* [Work to be completed]: The expected answer is every line of the material, reproduced exactly.

* [Material for this task]:
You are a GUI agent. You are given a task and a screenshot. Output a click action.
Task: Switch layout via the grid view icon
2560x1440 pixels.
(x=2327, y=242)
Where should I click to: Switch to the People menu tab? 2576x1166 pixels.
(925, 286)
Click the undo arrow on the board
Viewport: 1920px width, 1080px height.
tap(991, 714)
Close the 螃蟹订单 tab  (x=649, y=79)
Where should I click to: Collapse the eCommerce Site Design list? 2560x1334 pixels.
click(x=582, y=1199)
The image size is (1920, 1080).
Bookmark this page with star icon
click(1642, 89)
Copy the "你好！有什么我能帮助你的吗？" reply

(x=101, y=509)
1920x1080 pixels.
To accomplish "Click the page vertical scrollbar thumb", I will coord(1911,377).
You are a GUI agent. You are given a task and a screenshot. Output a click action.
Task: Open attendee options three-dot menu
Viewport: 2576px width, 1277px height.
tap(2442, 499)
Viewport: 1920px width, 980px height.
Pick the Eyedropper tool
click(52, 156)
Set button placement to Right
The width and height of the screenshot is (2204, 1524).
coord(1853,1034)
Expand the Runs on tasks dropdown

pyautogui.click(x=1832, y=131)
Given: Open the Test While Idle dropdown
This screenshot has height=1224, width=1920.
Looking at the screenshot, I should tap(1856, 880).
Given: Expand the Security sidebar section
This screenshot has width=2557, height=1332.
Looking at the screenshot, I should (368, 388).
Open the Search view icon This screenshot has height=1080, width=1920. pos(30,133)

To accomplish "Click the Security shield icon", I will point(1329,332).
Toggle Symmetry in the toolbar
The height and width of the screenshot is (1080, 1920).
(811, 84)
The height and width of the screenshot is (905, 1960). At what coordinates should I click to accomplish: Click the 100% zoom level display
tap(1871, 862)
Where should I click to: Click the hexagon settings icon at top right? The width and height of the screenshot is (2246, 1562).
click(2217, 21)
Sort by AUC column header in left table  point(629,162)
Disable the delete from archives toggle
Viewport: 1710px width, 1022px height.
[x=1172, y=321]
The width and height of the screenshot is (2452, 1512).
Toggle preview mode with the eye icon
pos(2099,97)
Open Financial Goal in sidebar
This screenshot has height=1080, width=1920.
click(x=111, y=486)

* [Task result]:
You are a GUI agent. You are given a task and a screenshot. Output a click action.
Task: Switch layout via the grid view icon
2560x1440 pixels.
(x=2327, y=242)
Where should I click to: Switch to the People menu tab? 2576x1166 pixels.
(925, 286)
Click the undo arrow on the board
Viewport: 1920px width, 1080px height.
tap(991, 714)
Close the 螃蟹订单 tab  (x=649, y=79)
Where should I click to: Collapse the eCommerce Site Design list? 2560x1334 pixels.
click(x=582, y=1199)
The image size is (1920, 1080).
Bookmark this page with star icon
click(1642, 89)
Copy the "你好！有什么我能帮助你的吗？" reply

(x=101, y=509)
1920x1080 pixels.
To accomplish "Click the page vertical scrollbar thumb", I will coord(1911,377).
You are a GUI agent. You are given a task and a screenshot. Output a click action.
Task: Open attendee options three-dot menu
Viewport: 2576px width, 1277px height.
tap(2442, 499)
Viewport: 1920px width, 980px height.
Pick the Eyedropper tool
click(52, 156)
Set button placement to Right
The width and height of the screenshot is (2204, 1524).
coord(1853,1034)
Expand the Runs on tasks dropdown

pyautogui.click(x=1832, y=131)
Given: Open the Test While Idle dropdown
This screenshot has height=1224, width=1920.
Looking at the screenshot, I should tap(1856, 880).
Given: Expand the Security sidebar section
This screenshot has width=2557, height=1332.
Looking at the screenshot, I should (368, 388).
Open the Search view icon This screenshot has height=1080, width=1920. pos(30,133)

To accomplish "Click the Security shield icon", I will point(1329,332).
Toggle Symmetry in the toolbar
The height and width of the screenshot is (1080, 1920).
(811, 84)
The height and width of the screenshot is (905, 1960). At what coordinates should I click to accomplish: Click the 100% zoom level display
tap(1871, 862)
Where should I click to: Click the hexagon settings icon at top right? The width and height of the screenshot is (2246, 1562).
click(2217, 21)
Sort by AUC column header in left table  point(629,162)
Disable the delete from archives toggle
Viewport: 1710px width, 1022px height.
[x=1172, y=321]
The width and height of the screenshot is (2452, 1512).
Toggle preview mode with the eye icon
pos(2099,97)
Open Financial Goal in sidebar
This screenshot has height=1080, width=1920.
click(x=111, y=486)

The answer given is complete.